I'm trying to stick close to the original (from the cis-girl):
... right now. Here.
It's amazing. Here.
It's so electric.
It's a wonder more people don't visit, here.

That's my understanding of the dialogue.

My question is whether German allows "hier" in this context, in the sense of "in this moment, here and now".

Als Nicht-Muttersprachler will ich "jetzt" statt "hier" an der Stelle sagen. Oder, "das Jetzige" falls es das gibt.


----------



## bearded

Hi perpend
What about ''da'' for 'here and now'?


----------



## Hutschi

Hi perpend, I think it depends on context. "Hier" without context does not include time, except that it is seen from a point and you have to move there.
Example:
Stadtführung:
"Hier sehen Sie den Zwinger. Und hier ist die Semperoper." (Now is included implicitly.)



"Hier" does not include the time except the context connects it.


> ... right now. Here.
> It's amazing. Here.
> It's so electric.
> It's a wonder more people don't visit, here.


Here it would be like "here and now." if it is, for example, a performance.
Or if you express that you enjoy to be there.




> It's a wonder more people don't visit, here.


It would not mean here and now, but here and at at any time - if the context does not define time.


> It's amazing. Here.


 The same.



> ... right now. Here.


It is defined by "here", so it doesn't matter.
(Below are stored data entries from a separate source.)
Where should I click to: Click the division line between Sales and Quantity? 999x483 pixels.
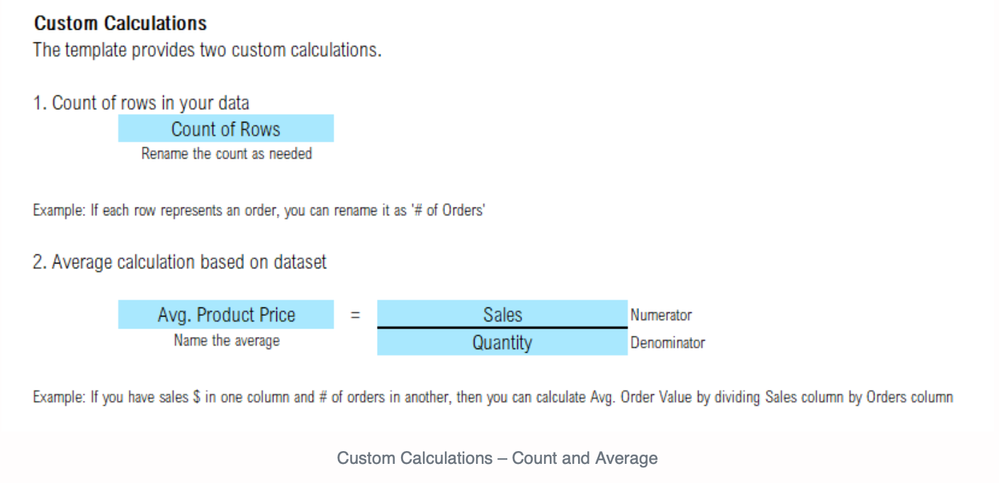click(x=502, y=328)
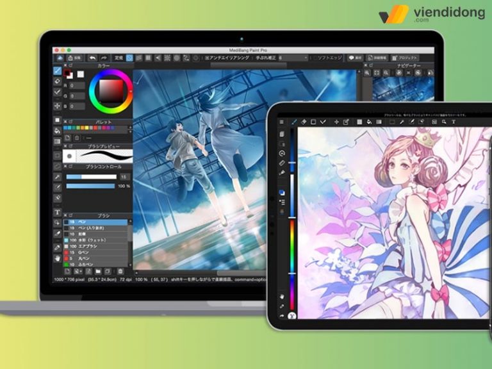Select the Brush tool in left toolbar
Viewport: 492px width, 369px height.
click(x=58, y=70)
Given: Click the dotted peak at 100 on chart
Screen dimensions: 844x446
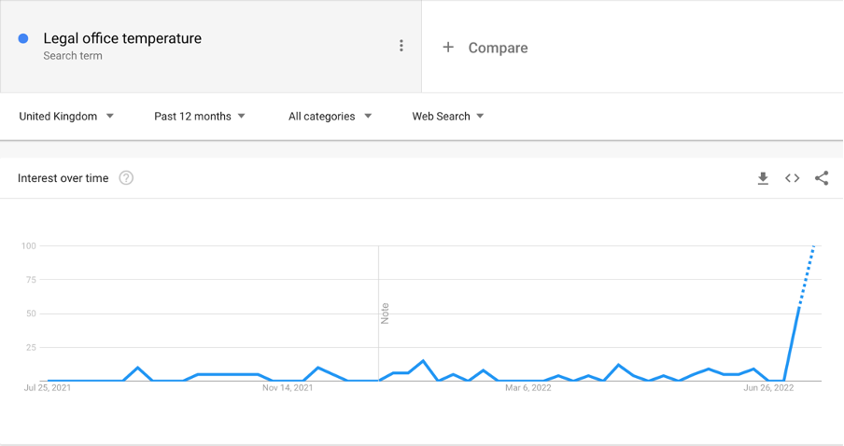Looking at the screenshot, I should tap(813, 246).
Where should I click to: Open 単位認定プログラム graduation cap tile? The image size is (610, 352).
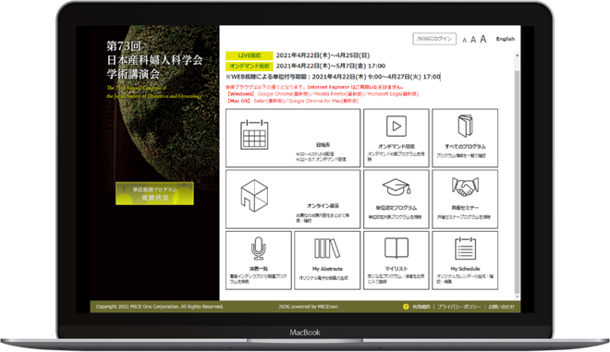click(396, 200)
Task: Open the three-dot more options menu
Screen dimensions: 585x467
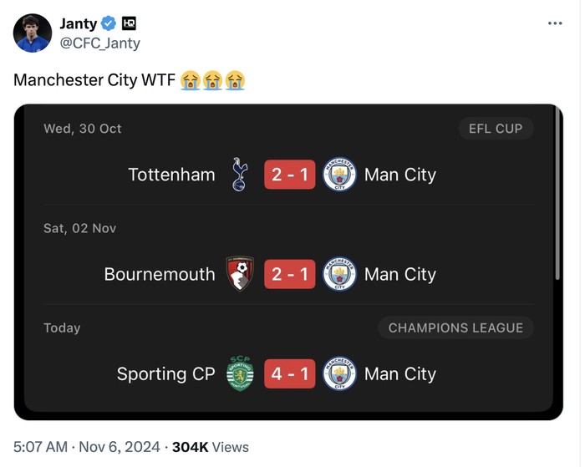Action: [555, 23]
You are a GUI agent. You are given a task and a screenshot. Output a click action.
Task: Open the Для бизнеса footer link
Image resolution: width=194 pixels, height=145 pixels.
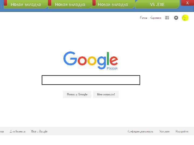tap(18, 131)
Compare: "Es ist so schön hier." - includes here and now by context, if you are there and tell it.
"Ich bin gerne hier." - includes time, usually in a repeating form.

In mathematics, "hier" would not include time - because mathematics does not include time.

----



> What about ''da'' for 'here and now'?


It is the same. It depends on context.

Da steht ein Haus.
Hier steht ein Haus.

Both include "hier and now." (By context. It also includes in the past and near future.

If it is not there anymore, it becomes:
Hier stand ein Haus.
Da stand ein Haus.

By context it includes time. But not here and now but here and at the according time.


----------



## bearded

In my humble opinion, ''da'' involves time more than ''hier'' does.
_Ich sprach gerade mit ihm, da fiel mir ein...
Heute ist der Tag, da _(conjunction, but time is involved) _wir abreisen müssen._
That's why I proposed ''da'' for translating 'here and now'.
Some of perp.'s phrases even seem to refer to parts of the body (likely assumption, in sex), e.g. ''right now, here, it's so electric''..., and I feel that ''da'' would be quite suitable in such cases.


----------



## perpend

Very interesting. Now, I'm a bit unsure.

Ich denke, dass mit "here" "in diesem Moment" gemeint ist.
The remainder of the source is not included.